I'm not sure, but I think the solid carbide end mills can break from fatigue. I've had two break on me after running for a while, a 3/32" one on the Dart number plate several years ago and one of the .030" ones on this shield. They always break where the flutes join the shank (a stress concentrator). It is also possible that they may have been inadvertently subjected to greater stress than they could take, I don't know. An end mill with a shorter flute length would be better, but that's what I can get from KBC. KBC has them in .005" increments down to .010," with 4 flutes and end cutting.

Hope this helps.

Richard Trounce.

Hi,

As you can see from the picture, the number plate is now finished and mounted on the front of the locomotive. It even looks like it belongs there! For anyone who might want to know how it was done, I spray painted several coats of black on both sides of the plate until there were no light spots. Next I got a spray can of automotive white from Canadian Tire, sprayed a light coat on cereal box cardboard and pressed the shield into the wet paint. It took several tries to get the white on all the lettering, but I'm pleased with the way it turned out.

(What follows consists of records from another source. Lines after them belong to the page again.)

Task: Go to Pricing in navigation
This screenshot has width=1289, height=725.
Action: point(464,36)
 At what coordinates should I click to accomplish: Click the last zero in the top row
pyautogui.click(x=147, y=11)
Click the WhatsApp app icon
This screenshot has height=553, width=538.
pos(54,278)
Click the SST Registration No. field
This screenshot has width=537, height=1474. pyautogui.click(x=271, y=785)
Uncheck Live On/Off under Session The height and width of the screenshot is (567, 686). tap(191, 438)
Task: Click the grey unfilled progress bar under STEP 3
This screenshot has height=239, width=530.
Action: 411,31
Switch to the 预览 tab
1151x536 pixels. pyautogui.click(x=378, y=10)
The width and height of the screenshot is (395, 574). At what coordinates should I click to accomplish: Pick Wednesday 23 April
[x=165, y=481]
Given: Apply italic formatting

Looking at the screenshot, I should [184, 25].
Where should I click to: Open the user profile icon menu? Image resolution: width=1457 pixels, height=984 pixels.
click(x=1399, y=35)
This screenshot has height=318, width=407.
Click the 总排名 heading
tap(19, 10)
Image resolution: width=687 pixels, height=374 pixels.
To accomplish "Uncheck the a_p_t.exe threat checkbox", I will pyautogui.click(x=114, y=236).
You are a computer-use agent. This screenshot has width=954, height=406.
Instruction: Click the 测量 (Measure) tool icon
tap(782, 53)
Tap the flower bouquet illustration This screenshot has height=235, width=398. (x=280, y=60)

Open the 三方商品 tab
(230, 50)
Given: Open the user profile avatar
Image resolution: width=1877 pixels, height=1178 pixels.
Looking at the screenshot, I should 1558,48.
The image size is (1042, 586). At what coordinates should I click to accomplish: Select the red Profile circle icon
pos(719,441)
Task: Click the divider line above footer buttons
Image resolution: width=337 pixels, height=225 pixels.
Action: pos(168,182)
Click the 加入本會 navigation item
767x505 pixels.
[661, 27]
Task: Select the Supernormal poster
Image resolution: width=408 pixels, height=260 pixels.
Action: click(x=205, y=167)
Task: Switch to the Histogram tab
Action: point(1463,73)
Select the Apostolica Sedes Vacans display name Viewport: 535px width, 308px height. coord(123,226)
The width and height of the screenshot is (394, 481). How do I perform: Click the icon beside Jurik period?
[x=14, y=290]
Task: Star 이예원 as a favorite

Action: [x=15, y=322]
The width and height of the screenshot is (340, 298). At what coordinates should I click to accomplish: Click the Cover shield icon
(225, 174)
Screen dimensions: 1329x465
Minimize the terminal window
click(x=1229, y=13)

Now I'm starting to design the headlight housing. It has to be big enough to fit the flashlight bits and pieces I'm using, so shape and size have to change slightly to accommodate the parts. For all this finicky stuff, having access to all 2900 of the Big Boy drawings is essential. You get to see exactly how the real thing was built. The headlight sits above and behind the numberplate. As you can also see from the picture, there is still an awful lot left to do on the locomotive.

I've also been working on the "Z" axis for the little mill and an indexing headstock for the same machine. When I finally get the ball screw & nut I'll be able to finish off the "Z" axis and then I'll be able to use the machine again. The indexing headstock will also add to the versatility of the machine.

Like Don, I often have two or 3 things on the go at the same time. That's it for the moment.

Richard Trounce.